_WHAT THE EXERCISE ASKS:_ Of all the lines in the records below, copy only those that contain the string "agent".

_Source records:_
========================
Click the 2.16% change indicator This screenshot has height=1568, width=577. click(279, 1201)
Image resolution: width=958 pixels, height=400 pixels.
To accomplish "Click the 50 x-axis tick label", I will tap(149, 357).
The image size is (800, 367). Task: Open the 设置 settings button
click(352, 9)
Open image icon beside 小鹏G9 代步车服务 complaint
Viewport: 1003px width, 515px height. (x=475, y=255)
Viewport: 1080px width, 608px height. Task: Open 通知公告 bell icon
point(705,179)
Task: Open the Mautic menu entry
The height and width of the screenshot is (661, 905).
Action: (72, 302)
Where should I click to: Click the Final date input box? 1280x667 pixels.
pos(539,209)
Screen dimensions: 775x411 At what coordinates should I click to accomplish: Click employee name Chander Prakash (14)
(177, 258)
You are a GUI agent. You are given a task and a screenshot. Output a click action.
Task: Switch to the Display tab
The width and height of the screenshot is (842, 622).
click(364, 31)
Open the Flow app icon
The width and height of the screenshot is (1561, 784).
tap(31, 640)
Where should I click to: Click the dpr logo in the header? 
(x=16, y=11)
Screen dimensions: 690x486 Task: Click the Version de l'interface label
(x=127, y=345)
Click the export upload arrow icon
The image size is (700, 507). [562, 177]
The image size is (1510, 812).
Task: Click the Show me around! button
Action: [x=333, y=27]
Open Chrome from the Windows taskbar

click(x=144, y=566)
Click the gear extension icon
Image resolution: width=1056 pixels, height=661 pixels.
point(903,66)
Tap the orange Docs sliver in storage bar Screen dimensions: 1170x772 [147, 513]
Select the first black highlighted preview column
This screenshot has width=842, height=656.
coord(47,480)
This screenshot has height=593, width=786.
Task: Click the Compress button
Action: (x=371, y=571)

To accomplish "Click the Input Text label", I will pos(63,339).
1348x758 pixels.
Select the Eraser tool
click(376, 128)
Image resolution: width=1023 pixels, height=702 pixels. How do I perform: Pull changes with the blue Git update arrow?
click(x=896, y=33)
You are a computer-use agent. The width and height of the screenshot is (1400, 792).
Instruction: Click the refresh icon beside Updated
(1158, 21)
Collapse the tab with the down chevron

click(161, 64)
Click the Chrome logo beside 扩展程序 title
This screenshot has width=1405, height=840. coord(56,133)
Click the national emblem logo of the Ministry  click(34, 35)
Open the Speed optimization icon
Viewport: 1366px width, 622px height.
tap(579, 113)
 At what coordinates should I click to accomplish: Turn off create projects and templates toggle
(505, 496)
========================
_REPLY:_
You are a GUI agent. You are given a task and a screenshot. Output a click action.
You are a computer-use agent. The width and height of the screenshot is (1400, 792).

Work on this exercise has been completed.